- **DATA UNDER STUDY**
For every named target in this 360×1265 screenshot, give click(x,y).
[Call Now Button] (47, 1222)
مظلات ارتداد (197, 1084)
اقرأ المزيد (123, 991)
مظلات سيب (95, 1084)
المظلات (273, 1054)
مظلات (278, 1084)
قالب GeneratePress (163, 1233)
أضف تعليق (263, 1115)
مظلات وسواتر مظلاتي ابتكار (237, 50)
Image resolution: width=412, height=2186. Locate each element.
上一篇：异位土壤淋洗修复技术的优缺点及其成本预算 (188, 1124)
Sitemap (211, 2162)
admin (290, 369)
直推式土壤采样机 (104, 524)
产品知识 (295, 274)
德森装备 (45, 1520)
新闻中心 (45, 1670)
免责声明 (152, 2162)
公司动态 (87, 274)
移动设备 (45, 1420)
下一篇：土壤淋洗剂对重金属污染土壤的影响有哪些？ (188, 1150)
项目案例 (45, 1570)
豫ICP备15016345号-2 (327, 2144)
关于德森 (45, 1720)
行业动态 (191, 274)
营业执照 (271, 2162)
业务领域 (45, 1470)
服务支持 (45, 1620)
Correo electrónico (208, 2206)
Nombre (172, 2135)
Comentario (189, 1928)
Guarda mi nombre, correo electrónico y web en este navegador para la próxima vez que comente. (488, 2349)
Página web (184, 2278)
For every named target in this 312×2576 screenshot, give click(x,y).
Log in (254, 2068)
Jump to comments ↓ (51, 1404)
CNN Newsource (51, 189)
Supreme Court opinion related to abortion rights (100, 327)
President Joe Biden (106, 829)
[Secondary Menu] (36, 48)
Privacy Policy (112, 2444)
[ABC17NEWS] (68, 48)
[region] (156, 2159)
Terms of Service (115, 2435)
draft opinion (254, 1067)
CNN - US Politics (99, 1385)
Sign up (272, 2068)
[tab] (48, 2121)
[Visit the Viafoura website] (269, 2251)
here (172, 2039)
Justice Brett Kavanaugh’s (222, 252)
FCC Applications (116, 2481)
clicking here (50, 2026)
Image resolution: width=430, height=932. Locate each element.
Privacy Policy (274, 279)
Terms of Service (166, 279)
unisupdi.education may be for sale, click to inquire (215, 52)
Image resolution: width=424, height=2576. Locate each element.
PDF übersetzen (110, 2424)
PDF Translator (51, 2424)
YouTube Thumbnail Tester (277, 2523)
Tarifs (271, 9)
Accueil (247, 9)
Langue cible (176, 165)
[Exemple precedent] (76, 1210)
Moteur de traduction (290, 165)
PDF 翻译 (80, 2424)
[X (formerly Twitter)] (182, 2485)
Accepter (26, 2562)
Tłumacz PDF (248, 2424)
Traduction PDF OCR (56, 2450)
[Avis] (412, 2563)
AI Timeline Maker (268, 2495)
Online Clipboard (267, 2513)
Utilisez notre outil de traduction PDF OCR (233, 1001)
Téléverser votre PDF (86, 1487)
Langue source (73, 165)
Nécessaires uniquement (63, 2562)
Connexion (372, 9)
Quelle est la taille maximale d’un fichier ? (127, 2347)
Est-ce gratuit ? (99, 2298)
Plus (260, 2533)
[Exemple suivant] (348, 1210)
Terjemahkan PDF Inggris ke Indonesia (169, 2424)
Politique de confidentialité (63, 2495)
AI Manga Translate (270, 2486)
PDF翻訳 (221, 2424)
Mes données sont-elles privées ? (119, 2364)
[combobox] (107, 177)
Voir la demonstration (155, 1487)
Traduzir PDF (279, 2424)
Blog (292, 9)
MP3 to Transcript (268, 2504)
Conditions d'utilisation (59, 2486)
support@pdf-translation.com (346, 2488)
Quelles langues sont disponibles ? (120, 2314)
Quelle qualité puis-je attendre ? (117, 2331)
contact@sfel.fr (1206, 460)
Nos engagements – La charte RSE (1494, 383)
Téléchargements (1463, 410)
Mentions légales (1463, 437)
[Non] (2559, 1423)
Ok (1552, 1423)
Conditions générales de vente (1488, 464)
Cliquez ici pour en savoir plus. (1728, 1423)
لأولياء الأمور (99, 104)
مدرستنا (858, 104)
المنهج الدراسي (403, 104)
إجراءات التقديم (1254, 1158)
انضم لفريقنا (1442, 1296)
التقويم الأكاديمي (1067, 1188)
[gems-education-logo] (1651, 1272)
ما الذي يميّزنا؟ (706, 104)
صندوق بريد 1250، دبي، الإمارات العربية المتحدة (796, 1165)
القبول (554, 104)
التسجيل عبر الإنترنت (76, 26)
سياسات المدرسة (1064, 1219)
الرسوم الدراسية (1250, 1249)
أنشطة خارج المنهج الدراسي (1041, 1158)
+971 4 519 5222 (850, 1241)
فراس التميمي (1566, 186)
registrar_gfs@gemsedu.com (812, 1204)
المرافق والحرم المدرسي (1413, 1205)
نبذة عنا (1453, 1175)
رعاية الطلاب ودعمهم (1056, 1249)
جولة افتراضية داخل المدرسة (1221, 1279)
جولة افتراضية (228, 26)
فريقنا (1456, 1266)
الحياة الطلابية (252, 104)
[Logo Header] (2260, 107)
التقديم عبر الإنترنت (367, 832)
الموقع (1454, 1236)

- **PROBLEM DETAILS**
The stretch of entries above that starts with the line containing "AI Manga Translate (270, 2486)" and goes on through the line containing "[Logo Header] (2260, 107)" is to be transcribed exactly, and no other line is to be transcribed.

- **ANSWER TO THIS PROBLEM**
AI Manga Translate (270, 2486)
PDF翻訳 (221, 2424)
Mes données sont-elles privées ? (119, 2364)
[combobox] (107, 177)
Voir la demonstration (155, 1487)
Traduzir PDF (279, 2424)
Blog (292, 9)
MP3 to Transcript (268, 2504)
Conditions d'utilisation (59, 2486)
support@pdf-translation.com (346, 2488)
Quelles langues sont disponibles ? (120, 2314)
Quelle qualité puis-je attendre ? (117, 2331)
contact@sfel.fr (1206, 460)
Nos engagements – La charte RSE (1494, 383)
Téléchargements (1463, 410)
Mentions légales (1463, 437)
[Non] (2559, 1423)
Ok (1552, 1423)
Conditions générales de vente (1488, 464)
Cliquez ici pour en savoir plus. (1728, 1423)
لأولياء الأمور (99, 104)
مدرستنا (858, 104)
المنهج الدراسي (403, 104)
إجراءات التقديم (1254, 1158)
انضم لفريقنا (1442, 1296)
التقويم الأكاديمي (1067, 1188)
[gems-education-logo] (1651, 1272)
ما الذي يميّزنا؟ (706, 104)
صندوق بريد 1250، دبي، الإمارات العربية المتحدة (796, 1165)
القبول (554, 104)
التسجيل عبر الإنترنت (76, 26)
سياسات المدرسة (1064, 1219)
الرسوم الدراسية (1250, 1249)
أنشطة خارج المنهج الدراسي (1041, 1158)
+971 4 519 5222 (850, 1241)
فراس التميمي (1566, 186)
registrar_gfs@gemsedu.com (812, 1204)
المرافق والحرم المدرسي (1413, 1205)
نبذة عنا (1453, 1175)
رعاية الطلاب ودعمهم (1056, 1249)
جولة افتراضية داخل المدرسة (1221, 1279)
جولة افتراضية (228, 26)
فريقنا (1456, 1266)
الحياة الطلابية (252, 104)
[Logo Header] (2260, 107)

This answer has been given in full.